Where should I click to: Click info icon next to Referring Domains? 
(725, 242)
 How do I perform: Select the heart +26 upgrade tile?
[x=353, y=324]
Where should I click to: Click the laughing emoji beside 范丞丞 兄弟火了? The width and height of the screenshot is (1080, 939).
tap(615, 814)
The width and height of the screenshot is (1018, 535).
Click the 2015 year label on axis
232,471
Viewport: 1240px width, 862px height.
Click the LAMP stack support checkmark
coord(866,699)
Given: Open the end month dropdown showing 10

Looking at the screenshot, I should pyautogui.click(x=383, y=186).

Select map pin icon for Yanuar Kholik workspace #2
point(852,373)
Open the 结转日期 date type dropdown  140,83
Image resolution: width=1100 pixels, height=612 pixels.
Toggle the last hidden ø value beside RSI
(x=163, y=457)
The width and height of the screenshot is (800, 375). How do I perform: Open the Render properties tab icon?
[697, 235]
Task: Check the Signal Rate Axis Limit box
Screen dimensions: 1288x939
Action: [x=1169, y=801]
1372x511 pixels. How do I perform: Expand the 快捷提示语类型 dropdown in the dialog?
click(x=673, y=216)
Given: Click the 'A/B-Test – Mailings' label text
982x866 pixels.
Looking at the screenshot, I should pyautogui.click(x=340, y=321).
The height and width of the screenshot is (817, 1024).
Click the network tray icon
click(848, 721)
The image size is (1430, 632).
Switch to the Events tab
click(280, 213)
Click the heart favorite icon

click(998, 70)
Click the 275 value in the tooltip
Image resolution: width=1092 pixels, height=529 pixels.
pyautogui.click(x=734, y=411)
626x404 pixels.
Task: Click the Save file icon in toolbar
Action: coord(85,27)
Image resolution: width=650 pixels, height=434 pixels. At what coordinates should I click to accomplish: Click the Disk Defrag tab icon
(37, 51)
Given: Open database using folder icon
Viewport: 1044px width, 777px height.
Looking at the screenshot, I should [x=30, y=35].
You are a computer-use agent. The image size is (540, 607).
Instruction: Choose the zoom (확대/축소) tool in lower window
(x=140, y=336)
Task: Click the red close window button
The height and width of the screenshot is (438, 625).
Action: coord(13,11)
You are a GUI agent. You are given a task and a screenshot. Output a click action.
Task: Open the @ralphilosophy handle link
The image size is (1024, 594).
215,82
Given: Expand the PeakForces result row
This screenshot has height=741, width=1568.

---

■ **Required work**
Every entry needs to be copied again, word for word.

■ **Written solution**
Where should I click to: Click info icon next to Referring Domains? 
(725, 242)
 How do I perform: Select the heart +26 upgrade tile?
[x=353, y=324]
Where should I click to: Click the laughing emoji beside 范丞丞 兄弟火了? The width and height of the screenshot is (1080, 939).
tap(615, 814)
The width and height of the screenshot is (1018, 535).
Click the 2015 year label on axis
232,471
Viewport: 1240px width, 862px height.
Click the LAMP stack support checkmark
coord(866,699)
Given: Open the end month dropdown showing 10

Looking at the screenshot, I should pyautogui.click(x=383, y=186).

Select map pin icon for Yanuar Kholik workspace #2
point(852,373)
Open the 结转日期 date type dropdown  140,83
Image resolution: width=1100 pixels, height=612 pixels.
Toggle the last hidden ø value beside RSI
(x=163, y=457)
The width and height of the screenshot is (800, 375). How do I perform: Open the Render properties tab icon?
[697, 235]
Task: Check the Signal Rate Axis Limit box
Screen dimensions: 1288x939
Action: [x=1169, y=801]
1372x511 pixels. How do I perform: Expand the 快捷提示语类型 dropdown in the dialog?
click(x=673, y=216)
Given: Click the 'A/B-Test – Mailings' label text
982x866 pixels.
Looking at the screenshot, I should pyautogui.click(x=340, y=321).
The height and width of the screenshot is (817, 1024).
Click the network tray icon
click(848, 721)
The image size is (1430, 632).
Switch to the Events tab
click(280, 213)
Click the heart favorite icon

click(998, 70)
Click the 275 value in the tooltip
Image resolution: width=1092 pixels, height=529 pixels.
pyautogui.click(x=734, y=411)
626x404 pixels.
Task: Click the Save file icon in toolbar
Action: coord(85,27)
Image resolution: width=650 pixels, height=434 pixels. At what coordinates should I click to accomplish: Click the Disk Defrag tab icon
(37, 51)
Given: Open database using folder icon
Viewport: 1044px width, 777px height.
Looking at the screenshot, I should [x=30, y=35].
You are a computer-use agent. The image size is (540, 607).
Instruction: Choose the zoom (확대/축소) tool in lower window
(x=140, y=336)
Task: Click the red close window button
The height and width of the screenshot is (438, 625).
Action: coord(13,11)
You are a GUI agent. You are given a task and a screenshot. Output a click action.
Task: Open the @ralphilosophy handle link
The image size is (1024, 594).
215,82
Given: Expand the PeakForces result row
This screenshot has height=741, width=1568.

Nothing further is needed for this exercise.